■ Exercise ■
In the entries below, return only the line containing "Click the TRANSFER button" and those after it, exactly, through the last line.

■ Records provided ■
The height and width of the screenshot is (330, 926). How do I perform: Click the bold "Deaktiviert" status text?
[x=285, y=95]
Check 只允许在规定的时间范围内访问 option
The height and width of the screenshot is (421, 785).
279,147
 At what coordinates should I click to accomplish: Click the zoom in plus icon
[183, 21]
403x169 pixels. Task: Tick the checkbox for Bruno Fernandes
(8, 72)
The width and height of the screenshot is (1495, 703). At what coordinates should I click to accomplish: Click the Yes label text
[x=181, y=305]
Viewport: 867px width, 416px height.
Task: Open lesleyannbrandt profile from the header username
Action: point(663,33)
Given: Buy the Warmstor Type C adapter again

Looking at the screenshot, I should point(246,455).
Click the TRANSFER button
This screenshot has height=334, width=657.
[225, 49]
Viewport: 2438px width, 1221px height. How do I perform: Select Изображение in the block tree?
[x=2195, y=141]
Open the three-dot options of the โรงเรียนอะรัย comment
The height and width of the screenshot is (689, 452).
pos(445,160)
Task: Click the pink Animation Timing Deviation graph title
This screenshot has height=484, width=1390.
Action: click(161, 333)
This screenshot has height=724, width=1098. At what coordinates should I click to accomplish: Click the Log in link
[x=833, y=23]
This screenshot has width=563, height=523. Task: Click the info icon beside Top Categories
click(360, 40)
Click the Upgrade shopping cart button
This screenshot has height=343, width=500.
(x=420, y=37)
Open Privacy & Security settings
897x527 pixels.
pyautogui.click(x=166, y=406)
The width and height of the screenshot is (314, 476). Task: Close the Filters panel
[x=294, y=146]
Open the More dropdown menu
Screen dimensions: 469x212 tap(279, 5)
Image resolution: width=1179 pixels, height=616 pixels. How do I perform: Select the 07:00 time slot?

■ Solved problem ■
Click the TRANSFER button
This screenshot has height=334, width=657.
[225, 49]
Viewport: 2438px width, 1221px height. How do I perform: Select Изображение in the block tree?
[x=2195, y=141]
Open the three-dot options of the โรงเรียนอะรัย comment
The height and width of the screenshot is (689, 452).
pos(445,160)
Task: Click the pink Animation Timing Deviation graph title
This screenshot has height=484, width=1390.
Action: click(161, 333)
This screenshot has height=724, width=1098. At what coordinates should I click to accomplish: Click the Log in link
[x=833, y=23]
This screenshot has width=563, height=523. Task: Click the info icon beside Top Categories
click(360, 40)
Click the Upgrade shopping cart button
This screenshot has height=343, width=500.
(x=420, y=37)
Open Privacy & Security settings
897x527 pixels.
pyautogui.click(x=166, y=406)
The width and height of the screenshot is (314, 476). Task: Close the Filters panel
[x=294, y=146]
Open the More dropdown menu
Screen dimensions: 469x212 tap(279, 5)
Image resolution: width=1179 pixels, height=616 pixels. How do I perform: Select the 07:00 time slot?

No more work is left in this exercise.